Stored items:
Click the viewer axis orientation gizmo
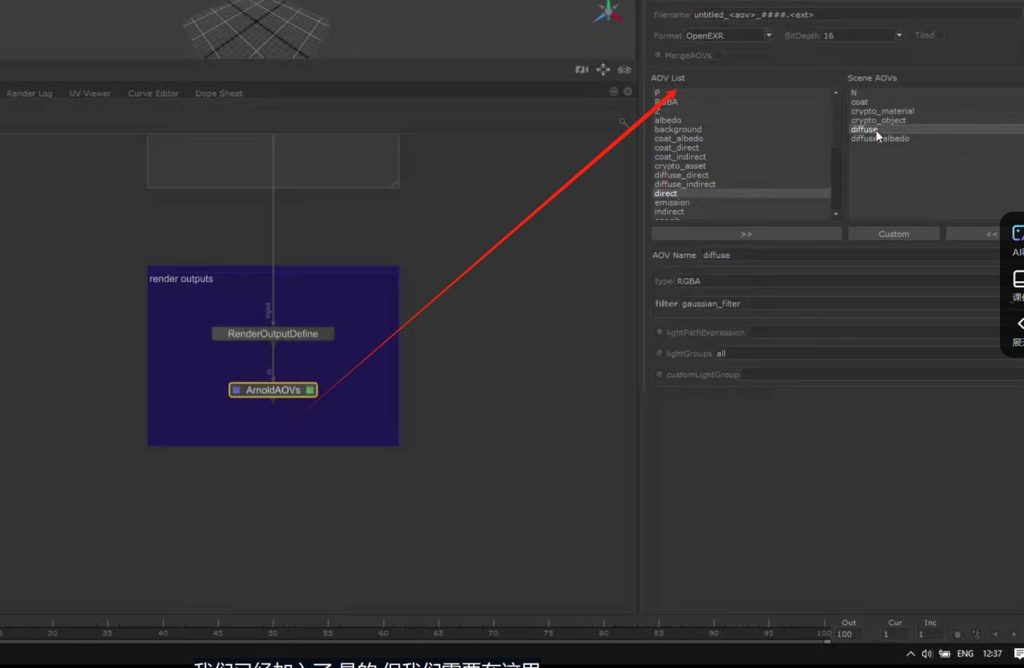Screen dimensions: 1024x668 point(607,12)
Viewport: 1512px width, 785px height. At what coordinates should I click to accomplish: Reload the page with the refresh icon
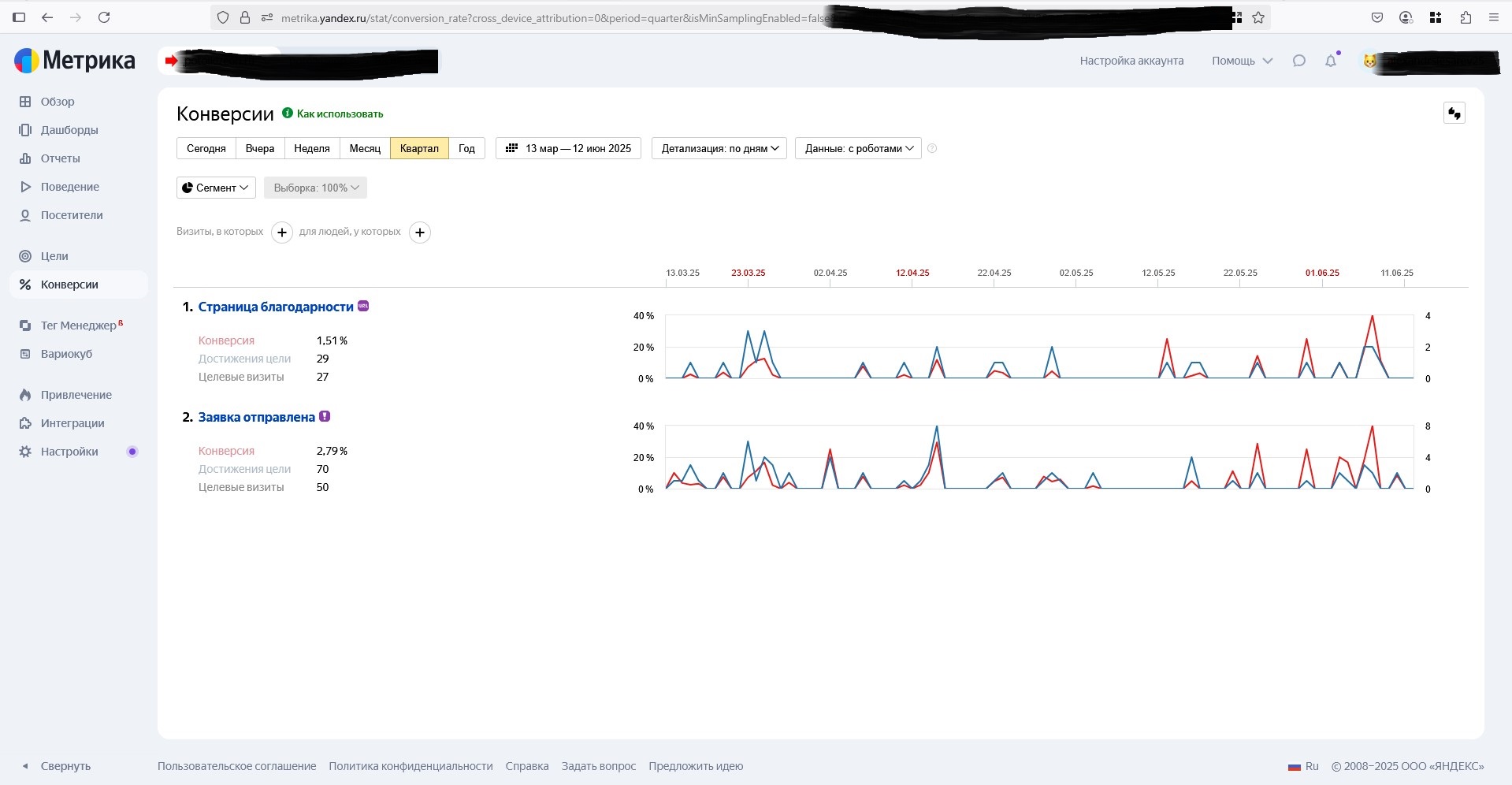click(104, 17)
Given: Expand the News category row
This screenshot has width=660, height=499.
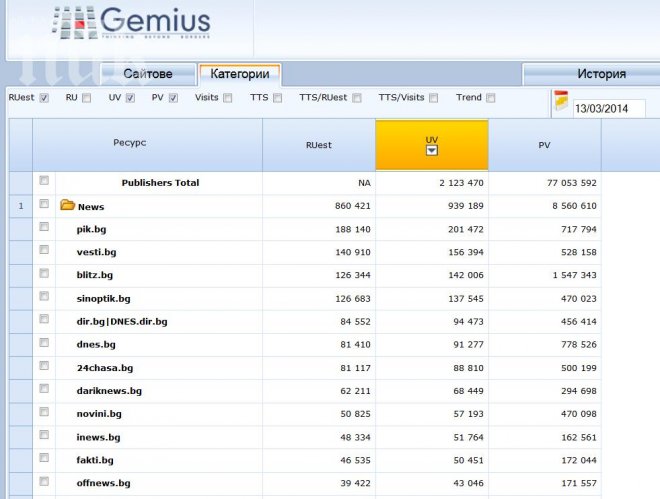Looking at the screenshot, I should (91, 207).
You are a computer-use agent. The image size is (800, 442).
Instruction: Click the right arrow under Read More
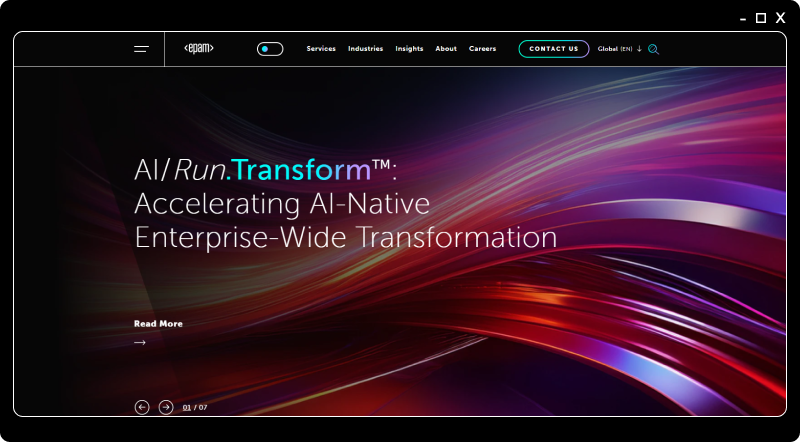[140, 343]
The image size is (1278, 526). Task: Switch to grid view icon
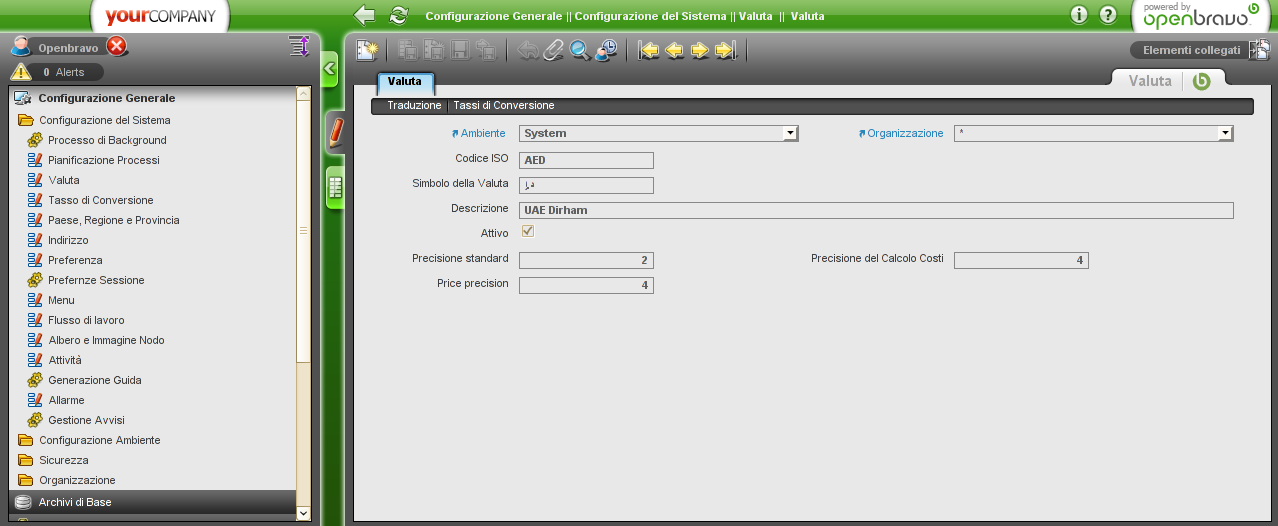coord(335,187)
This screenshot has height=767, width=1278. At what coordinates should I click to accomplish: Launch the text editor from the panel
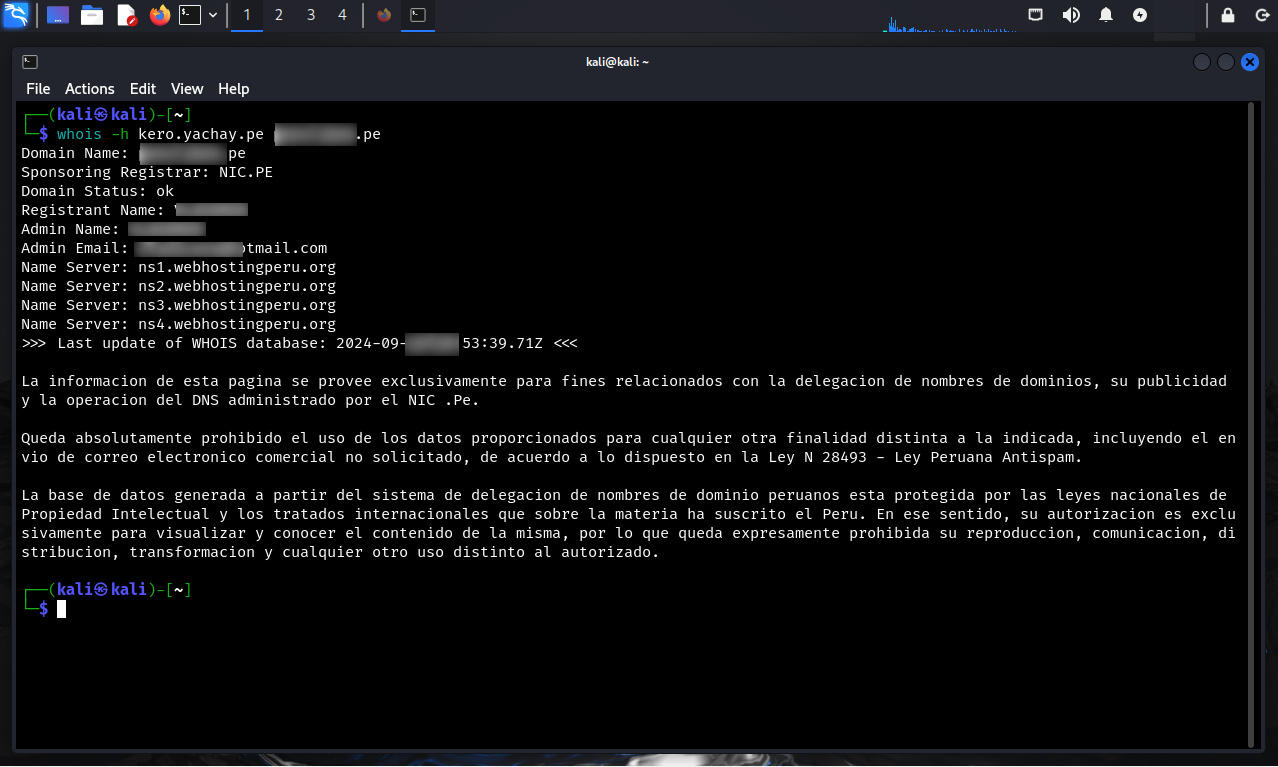(x=126, y=15)
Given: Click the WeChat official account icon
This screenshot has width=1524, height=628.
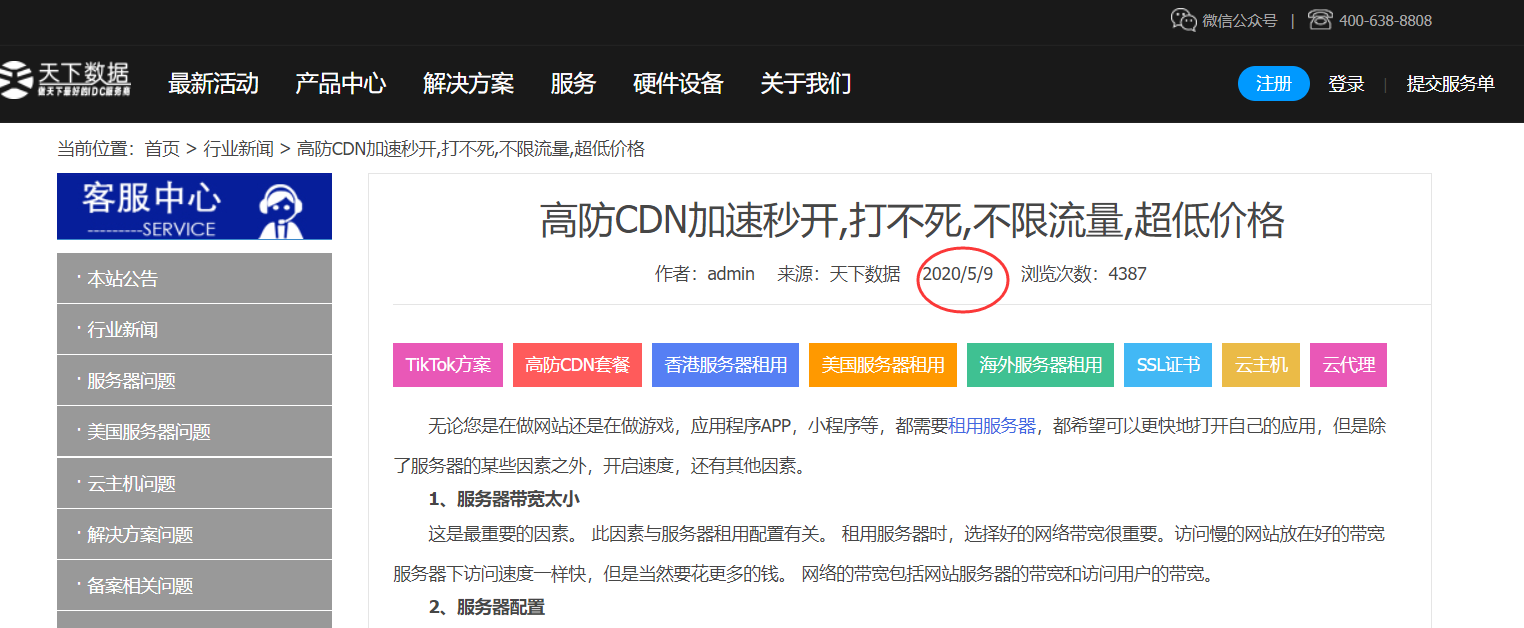Looking at the screenshot, I should tap(1183, 20).
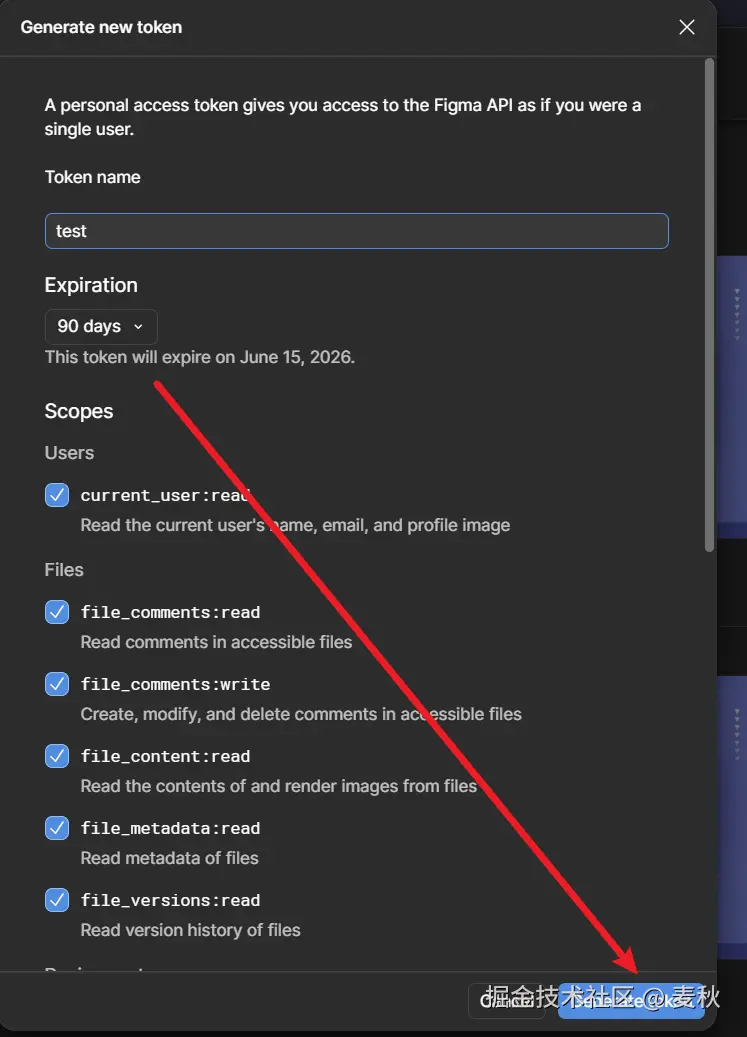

● EXERCISE
Search the data for the string "Given" and copy out every line where it is found.

● WRITTEN RESPONSE
Given: Expand the News category row
Given: Click the WeChat official account icon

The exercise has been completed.